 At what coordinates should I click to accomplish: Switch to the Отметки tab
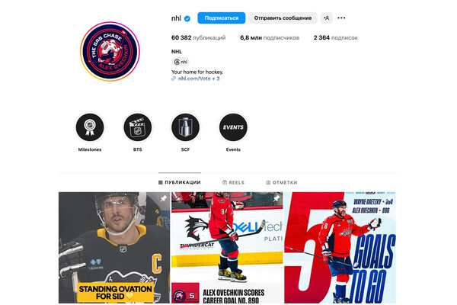[x=282, y=182]
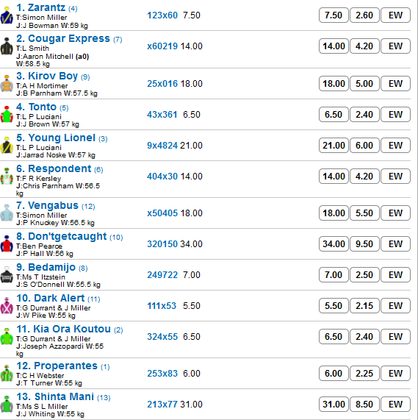This screenshot has width=418, height=420.
Task: Click Bedamijo's black jockey silk icon
Action: point(7,275)
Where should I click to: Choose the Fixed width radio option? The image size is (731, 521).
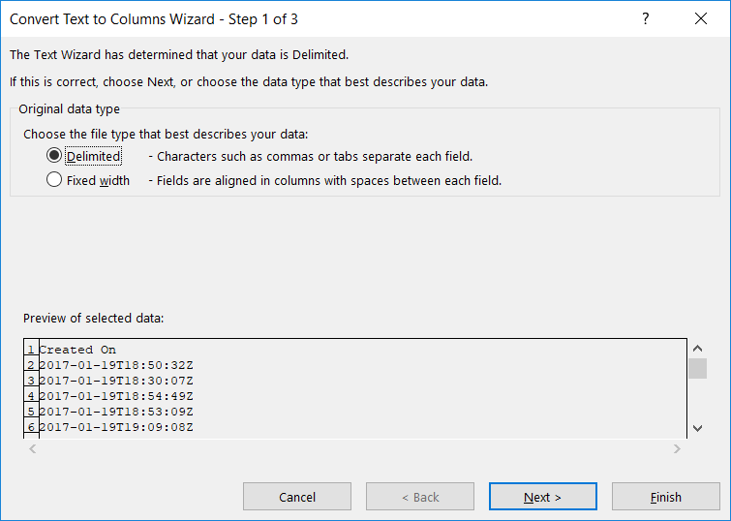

What to produce - Please lay out the records above as a Markdown table with the columns Row and Line, numbering each line and leaving out blank lines. Omit the pictures from the table.

Expected answer -
| Row | Line |
|---|---|
| 1 |  At what coordinates should I click to accomplish: Switch to the Отметки tab |
| 2 | [x=282, y=182] |
| 3 | This screenshot has width=418, height=420. |
| 4 | Task: Click Bedamijo's black jockey silk icon |
| 5 | Action: point(7,275) |
| 6 | Where should I click to: Choose the Fixed width radio option? The image size is (731, 521). |